Identifying Shortcomings and Variation in the Diagnosis of Colorectal Cancer Patients — ASN Events

Identifying Shortcomings and Variation in the Diagnosis of Colorectal Cancer Patients (#307)

Donna Gillies 1 , Jill Lack 1 , Jon Gani 1 , Tony Proietto 1
  1. Hunter New England Health, Newcastle, NSW, Australia

The introduction of FOBT, an ageing population and community awareness of colorectal cancer has increased the demand for diagnostic colonoscopy. Rectal cancer increasingly demands preoperative neoadjuvant treatment. The aim of our study was to identify variations and shortcomings during the diagnostic and pre-treatment phase of patients with colorectal cancer.
Patients who had elective colorectal cancer surgery, admitted to JHH/BDH were identified from the prospectively maintained General Surgery database for the period between 1/7/2012 and 31/12/2012. First presentation was identified as the date of the GP referral letter or if the patient's first presentation to ED. Four locations for first consultation with an endoscopist were identified: private rooms in Greater Newcastle, JHH outpatients, JHH emergency and other. Colonoscopies were performed in 5 locations (JHH OT, JHH Endoscopy, BDH OT, CMH OT and peripheral public hospital OTs). Definitive treatment was defined as surgery or the commencement of neoadjuvant therapy.
There were 115 patients identified. Median (mean) time from symptoms to treatment was 130 (168) days. Median waiting time from referral to endoscopist appointment was 33 days, but varied from 6.5 to 36 depending on the endoscopists location. Median time from request for colonoscopy to colonoscopy being undertaken was 29 days, ranged from 10 to 68 days depending on location of colonoscopy.
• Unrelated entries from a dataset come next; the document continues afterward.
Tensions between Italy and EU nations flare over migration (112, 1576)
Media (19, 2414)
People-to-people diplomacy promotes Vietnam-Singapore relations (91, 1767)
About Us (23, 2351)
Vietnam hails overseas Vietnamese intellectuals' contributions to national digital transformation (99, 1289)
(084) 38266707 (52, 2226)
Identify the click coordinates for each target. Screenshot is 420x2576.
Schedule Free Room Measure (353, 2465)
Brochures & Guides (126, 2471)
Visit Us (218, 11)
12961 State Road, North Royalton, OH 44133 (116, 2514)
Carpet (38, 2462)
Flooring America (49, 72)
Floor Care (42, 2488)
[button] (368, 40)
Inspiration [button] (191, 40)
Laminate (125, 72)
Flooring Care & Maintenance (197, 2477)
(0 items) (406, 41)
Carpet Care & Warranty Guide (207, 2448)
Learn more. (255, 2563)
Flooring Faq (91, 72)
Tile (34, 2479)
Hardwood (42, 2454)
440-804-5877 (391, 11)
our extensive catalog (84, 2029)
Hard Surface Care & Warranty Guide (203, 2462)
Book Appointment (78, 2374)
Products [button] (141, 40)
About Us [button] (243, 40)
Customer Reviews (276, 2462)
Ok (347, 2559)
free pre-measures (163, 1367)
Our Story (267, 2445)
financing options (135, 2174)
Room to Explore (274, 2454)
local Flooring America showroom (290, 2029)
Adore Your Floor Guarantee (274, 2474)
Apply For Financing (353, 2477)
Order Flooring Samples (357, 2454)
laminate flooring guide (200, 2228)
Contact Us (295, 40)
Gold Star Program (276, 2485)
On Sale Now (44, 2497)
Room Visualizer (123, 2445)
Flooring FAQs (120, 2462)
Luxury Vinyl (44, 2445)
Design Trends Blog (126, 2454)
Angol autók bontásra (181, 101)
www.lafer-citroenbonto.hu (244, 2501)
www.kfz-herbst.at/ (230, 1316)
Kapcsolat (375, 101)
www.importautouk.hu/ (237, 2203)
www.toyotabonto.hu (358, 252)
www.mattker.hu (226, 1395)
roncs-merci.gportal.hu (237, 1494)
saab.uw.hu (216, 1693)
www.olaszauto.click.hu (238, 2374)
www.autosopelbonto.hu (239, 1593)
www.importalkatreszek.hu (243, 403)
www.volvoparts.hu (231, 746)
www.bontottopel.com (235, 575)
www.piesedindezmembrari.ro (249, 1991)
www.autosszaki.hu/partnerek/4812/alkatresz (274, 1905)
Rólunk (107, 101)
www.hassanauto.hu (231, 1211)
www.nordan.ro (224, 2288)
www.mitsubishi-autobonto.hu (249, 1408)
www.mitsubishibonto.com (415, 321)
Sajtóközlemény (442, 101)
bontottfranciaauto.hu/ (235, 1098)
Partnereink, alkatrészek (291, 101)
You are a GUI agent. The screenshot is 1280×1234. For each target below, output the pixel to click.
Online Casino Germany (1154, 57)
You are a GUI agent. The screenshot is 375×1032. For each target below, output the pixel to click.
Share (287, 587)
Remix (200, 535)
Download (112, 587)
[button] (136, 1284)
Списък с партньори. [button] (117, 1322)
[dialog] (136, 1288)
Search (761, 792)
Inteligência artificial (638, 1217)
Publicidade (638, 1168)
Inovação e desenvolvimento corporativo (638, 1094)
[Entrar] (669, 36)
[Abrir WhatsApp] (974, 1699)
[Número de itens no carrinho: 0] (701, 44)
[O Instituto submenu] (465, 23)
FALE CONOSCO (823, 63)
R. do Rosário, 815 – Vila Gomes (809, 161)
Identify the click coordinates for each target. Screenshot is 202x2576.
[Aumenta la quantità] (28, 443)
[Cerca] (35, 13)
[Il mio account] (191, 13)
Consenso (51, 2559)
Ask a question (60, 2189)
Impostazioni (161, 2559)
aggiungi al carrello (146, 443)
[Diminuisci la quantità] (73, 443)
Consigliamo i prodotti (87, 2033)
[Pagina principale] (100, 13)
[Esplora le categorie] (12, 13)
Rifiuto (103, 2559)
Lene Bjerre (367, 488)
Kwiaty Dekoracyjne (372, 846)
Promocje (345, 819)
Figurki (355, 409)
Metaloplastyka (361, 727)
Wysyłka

Median time from colonoscopy to definitive treatment was 42 days, ranged from 28 to 55, depending on treatment type.
The median time from first presentation to definitive treatment falls outside recommended guidelines (60-days). The pathway from first presentation to treatment for elective colorectal cancer patients varies significantly depending on the location of the endoscopist, the site of the colonoscopy and the need for neoadjuvant treatment. The information from this study has identified the need to change the current model to reduce the diagnostic phase of colorectal cancer.